As the new employee has a condition covered by the Americans With Disabilities Act (ADA) the employer is required by law to ask the employee what accomodations are needed to perform adequately in the job.
Obviously, as you have already noted this person cannot perform in exactly the same way as other employees. The ADA recognizes that and has provided guidance on performance and conduct standards
for people with disabilities. So, as described by ADA Questions and Answers
page, you have rightly asked what reasonable accomodation should be made for a deaf individual. An excerpt from the ADA Q&A:
Q. What kinds of auxiliary aids and services are required by the ADA to ensure effective communication with individuals with hearing or vision impairments?
A. Appropriate auxiliary aids and services may include services and devices such as qualified interpreters, assistive listening devices, notetakers, and written materials for individuals with hearing impairments; and qualified readers, taped texts, and Brailled or large print materials for individuals with vision impairments.
At minimum you need to see to safety requirements. Fire alarms need to have a visual cue, for example a flashing light, and egress points need to be clearly and easily identified.
The Job Accomodation Network
provides business resources for accomodations, in this case for the hearing impaired.

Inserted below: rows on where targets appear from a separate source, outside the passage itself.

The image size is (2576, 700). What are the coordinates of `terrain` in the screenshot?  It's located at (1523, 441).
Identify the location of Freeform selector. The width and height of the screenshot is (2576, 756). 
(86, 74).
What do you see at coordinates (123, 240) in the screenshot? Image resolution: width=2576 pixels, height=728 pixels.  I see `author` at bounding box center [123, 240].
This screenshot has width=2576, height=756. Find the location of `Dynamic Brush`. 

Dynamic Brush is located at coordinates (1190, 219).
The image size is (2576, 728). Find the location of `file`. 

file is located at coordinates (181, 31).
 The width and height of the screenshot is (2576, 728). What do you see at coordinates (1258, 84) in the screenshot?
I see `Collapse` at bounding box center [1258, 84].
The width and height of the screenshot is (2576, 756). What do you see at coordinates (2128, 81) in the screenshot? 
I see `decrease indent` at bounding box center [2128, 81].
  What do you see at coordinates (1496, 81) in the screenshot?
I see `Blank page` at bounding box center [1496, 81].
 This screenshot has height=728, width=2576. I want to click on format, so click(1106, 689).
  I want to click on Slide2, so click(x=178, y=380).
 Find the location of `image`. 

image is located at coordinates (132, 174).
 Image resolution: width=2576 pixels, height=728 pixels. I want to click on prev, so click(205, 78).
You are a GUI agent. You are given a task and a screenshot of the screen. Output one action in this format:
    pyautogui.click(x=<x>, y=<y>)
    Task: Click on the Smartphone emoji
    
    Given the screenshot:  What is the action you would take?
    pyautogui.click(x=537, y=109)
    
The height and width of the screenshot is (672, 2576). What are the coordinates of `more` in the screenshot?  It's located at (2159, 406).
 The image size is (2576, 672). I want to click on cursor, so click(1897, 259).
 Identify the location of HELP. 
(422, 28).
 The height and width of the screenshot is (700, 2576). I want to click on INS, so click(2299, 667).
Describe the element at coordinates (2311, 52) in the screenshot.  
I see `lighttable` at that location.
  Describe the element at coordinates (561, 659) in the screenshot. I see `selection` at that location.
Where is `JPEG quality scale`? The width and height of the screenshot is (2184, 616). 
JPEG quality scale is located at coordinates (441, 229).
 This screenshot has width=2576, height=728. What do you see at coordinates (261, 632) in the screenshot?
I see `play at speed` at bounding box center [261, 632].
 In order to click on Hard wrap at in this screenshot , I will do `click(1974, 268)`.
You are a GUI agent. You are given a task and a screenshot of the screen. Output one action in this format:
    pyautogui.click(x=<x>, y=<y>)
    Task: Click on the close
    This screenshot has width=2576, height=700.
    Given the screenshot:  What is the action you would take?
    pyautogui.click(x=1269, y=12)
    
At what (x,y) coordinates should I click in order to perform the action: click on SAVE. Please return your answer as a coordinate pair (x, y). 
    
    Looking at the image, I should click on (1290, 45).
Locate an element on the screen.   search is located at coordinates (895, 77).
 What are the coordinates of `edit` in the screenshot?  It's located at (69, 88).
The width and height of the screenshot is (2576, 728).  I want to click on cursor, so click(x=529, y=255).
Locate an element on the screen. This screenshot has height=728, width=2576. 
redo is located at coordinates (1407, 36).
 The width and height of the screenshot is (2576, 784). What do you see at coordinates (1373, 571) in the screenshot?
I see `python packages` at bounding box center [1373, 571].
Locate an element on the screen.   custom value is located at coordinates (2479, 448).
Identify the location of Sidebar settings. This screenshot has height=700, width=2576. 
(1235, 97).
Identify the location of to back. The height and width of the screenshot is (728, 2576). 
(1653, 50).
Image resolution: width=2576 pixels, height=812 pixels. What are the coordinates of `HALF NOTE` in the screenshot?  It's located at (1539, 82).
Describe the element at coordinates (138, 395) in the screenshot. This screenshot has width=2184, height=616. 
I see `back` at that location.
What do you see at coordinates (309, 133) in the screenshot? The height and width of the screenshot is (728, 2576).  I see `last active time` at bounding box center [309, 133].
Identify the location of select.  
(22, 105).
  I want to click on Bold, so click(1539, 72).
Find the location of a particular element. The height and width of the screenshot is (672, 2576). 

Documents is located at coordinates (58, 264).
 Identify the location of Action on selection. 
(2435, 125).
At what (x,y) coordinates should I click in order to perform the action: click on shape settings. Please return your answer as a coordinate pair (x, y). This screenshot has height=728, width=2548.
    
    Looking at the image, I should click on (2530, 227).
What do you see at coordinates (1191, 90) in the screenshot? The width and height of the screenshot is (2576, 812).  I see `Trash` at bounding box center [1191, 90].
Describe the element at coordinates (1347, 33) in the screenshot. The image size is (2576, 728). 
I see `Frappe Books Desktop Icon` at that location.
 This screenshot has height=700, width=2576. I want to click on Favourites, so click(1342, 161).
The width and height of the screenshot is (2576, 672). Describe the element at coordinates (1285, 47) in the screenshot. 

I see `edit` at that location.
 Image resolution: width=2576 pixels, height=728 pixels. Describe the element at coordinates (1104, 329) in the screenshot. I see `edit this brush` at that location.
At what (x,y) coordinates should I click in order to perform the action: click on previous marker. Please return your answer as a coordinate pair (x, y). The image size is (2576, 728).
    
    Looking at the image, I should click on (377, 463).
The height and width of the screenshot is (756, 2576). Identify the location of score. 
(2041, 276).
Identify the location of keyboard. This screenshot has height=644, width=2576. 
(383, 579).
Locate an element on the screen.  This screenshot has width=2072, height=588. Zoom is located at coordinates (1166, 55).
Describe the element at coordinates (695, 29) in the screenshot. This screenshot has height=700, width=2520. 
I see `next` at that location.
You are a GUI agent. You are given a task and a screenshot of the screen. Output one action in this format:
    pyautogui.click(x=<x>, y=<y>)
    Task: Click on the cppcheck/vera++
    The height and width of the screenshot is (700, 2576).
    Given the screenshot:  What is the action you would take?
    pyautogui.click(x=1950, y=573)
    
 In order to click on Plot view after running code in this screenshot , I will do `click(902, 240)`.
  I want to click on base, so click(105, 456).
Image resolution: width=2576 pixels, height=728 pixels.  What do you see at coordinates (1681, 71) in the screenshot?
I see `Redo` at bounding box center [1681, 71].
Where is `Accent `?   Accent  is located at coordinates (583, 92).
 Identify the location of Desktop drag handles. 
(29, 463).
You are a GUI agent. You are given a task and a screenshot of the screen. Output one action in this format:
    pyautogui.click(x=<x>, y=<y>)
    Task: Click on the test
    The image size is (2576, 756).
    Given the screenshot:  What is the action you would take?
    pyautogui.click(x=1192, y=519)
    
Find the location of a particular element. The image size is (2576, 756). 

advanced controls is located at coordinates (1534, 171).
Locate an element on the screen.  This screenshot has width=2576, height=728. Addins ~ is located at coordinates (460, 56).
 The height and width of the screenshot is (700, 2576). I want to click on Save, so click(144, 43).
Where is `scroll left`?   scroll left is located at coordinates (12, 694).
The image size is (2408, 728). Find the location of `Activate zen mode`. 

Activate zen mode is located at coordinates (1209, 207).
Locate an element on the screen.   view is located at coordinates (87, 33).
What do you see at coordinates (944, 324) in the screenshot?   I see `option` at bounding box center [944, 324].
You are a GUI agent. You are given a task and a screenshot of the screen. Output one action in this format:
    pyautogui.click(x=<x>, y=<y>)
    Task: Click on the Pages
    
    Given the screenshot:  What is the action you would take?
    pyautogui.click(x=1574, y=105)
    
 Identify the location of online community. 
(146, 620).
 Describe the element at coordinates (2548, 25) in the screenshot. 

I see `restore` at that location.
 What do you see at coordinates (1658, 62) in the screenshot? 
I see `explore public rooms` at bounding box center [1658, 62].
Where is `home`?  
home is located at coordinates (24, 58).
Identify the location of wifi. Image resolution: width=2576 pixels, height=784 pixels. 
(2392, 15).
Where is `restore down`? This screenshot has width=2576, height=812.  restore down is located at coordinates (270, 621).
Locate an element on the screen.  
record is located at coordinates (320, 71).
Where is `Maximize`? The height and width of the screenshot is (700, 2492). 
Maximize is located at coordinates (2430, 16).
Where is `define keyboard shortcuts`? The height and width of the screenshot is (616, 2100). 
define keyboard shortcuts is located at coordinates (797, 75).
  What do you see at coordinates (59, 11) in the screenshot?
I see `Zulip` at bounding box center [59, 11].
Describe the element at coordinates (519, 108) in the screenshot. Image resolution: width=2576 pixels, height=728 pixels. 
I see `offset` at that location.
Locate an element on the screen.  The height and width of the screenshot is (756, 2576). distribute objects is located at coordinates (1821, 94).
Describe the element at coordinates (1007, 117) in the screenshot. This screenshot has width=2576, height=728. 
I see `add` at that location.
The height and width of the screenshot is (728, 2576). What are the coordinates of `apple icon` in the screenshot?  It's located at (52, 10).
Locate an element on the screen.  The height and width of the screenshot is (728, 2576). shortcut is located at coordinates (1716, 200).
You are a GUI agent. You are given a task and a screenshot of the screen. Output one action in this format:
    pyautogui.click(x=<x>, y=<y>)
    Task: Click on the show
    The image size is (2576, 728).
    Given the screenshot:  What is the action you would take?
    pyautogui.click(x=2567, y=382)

I understand you are busy, but I strongly encourage you to review that page because it gives a lot of EEOC-sanctioned guidance that I would just be repeating.
It has occurred to me that you could learn basic sign language such as
1) How is it going here?
2) What is the problem?
3) What do you need for your job?
So then the person will need a way to respond to you in a manner you can understand. To simplify things it seems worthwhile to make a placard with a series of written simple responses which comprise a list of typical job-related requests that this person could just point to, and use a tablet for him to provide details. I saw a reusable scribble pad at Staples called the Boogie Board
. (It's cheaper at Amazon.com) A small dry erase board
may also work fine.
Then there is the matter of job instructions. When demonstrations don't suffice, instructions will need to be complete and detailed enough to replace the long verbal explanations that so often replace actual written procedures. If you want to give verbal training, an interpreter may be needed. There is software available called Signtel Interpreter
. I am not affiliated with Signtel, and I do not know how accurate it is - but it looks pretty neat.
The Laurent Clerc National Deaf Education Center
lists resource providers by state.
During the research for this post I have seen that costs of accomodations you supply can be written off your business taxes. Please ask your accountant for details so you can keep the needed documents for writeoffs.
I am really glad to learn you are so far pleased with this employee, and I hope that you and he will more fully explore his potential with you. It could be very rewarding! Kudos for taking these early first steps.